Um projeto inédito de formação acadêmica voltada exclusivamente para capacitar indígenas no setor eólico vem transformando a realidade de comunidades no Rio Grande do Norte, mais precisamente na cidade de João Câmara, região Agreste do Estado. A iniciativa é resultado da parceria entre CPFL Energia e Serviço Nacional de Aprendizagem Industrial (Senai-RN) e já formou 19 homens e mulheres das comunidades Amarelão, Santa Terezinha e Serrote de São Bento, com alguns participantes já contratados para atuar no mercado das energias renováveis.

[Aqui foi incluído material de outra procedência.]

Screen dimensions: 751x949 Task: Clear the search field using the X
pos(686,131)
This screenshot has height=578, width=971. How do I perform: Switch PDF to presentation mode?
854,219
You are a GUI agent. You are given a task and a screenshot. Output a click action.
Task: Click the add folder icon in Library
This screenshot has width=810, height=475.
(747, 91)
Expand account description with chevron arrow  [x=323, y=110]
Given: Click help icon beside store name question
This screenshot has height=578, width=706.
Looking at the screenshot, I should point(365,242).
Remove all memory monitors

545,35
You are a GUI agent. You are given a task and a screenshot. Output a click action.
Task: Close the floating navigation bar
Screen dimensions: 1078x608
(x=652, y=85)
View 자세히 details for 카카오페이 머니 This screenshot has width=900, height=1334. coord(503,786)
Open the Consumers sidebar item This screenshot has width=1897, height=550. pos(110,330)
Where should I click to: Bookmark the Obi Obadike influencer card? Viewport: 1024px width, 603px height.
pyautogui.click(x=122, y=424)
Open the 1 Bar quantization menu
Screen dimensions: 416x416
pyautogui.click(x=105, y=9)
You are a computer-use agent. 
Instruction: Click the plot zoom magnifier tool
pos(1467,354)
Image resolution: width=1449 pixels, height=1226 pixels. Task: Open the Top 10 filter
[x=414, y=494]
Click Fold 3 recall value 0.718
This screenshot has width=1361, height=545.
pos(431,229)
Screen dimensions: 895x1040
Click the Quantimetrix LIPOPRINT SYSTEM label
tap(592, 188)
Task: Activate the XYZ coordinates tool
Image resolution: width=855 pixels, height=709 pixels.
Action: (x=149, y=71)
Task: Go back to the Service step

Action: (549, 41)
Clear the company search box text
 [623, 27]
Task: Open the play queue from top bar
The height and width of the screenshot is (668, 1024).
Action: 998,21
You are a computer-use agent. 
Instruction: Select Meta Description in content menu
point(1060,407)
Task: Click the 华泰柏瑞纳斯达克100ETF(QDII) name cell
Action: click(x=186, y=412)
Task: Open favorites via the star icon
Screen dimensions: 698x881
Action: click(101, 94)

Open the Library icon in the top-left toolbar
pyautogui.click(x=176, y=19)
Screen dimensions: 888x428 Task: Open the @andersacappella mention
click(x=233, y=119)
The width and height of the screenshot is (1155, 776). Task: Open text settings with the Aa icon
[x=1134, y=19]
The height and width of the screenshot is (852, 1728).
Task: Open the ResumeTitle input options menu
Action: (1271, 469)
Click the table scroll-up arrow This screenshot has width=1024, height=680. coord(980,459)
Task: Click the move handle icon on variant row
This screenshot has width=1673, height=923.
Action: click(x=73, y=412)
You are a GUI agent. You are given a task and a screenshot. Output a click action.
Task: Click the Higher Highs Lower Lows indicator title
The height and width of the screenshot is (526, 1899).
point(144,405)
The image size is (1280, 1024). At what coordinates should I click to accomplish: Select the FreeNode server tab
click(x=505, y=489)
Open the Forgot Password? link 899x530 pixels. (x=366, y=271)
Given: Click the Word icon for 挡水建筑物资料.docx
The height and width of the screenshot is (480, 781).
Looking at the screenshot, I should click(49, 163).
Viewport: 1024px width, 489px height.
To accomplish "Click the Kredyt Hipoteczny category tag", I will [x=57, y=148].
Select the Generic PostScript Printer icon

A ideia do curso foi desenvolver carreiras e gerar novas oportunidades de trabalho na manutenção e operação de parques eólicos instalados nas proximidades das aldeias. João Câmara é o segundo município do Rio Grande do Norte em geração de energia eólica, com 29 parques e 741 kW de potência instalada, segundo o Mapa das Energias Renováveis, do Mais RN. É nesse entorno que estão as comunidades Amarelão, Santa Terezinha e Serrote de São Bento, do povo Potiguara Mendonça, com uma população de 2,4 mil indígenas, conforme mapeamento do Instituto Brasileiro de Geografia e Estatística (IBGE).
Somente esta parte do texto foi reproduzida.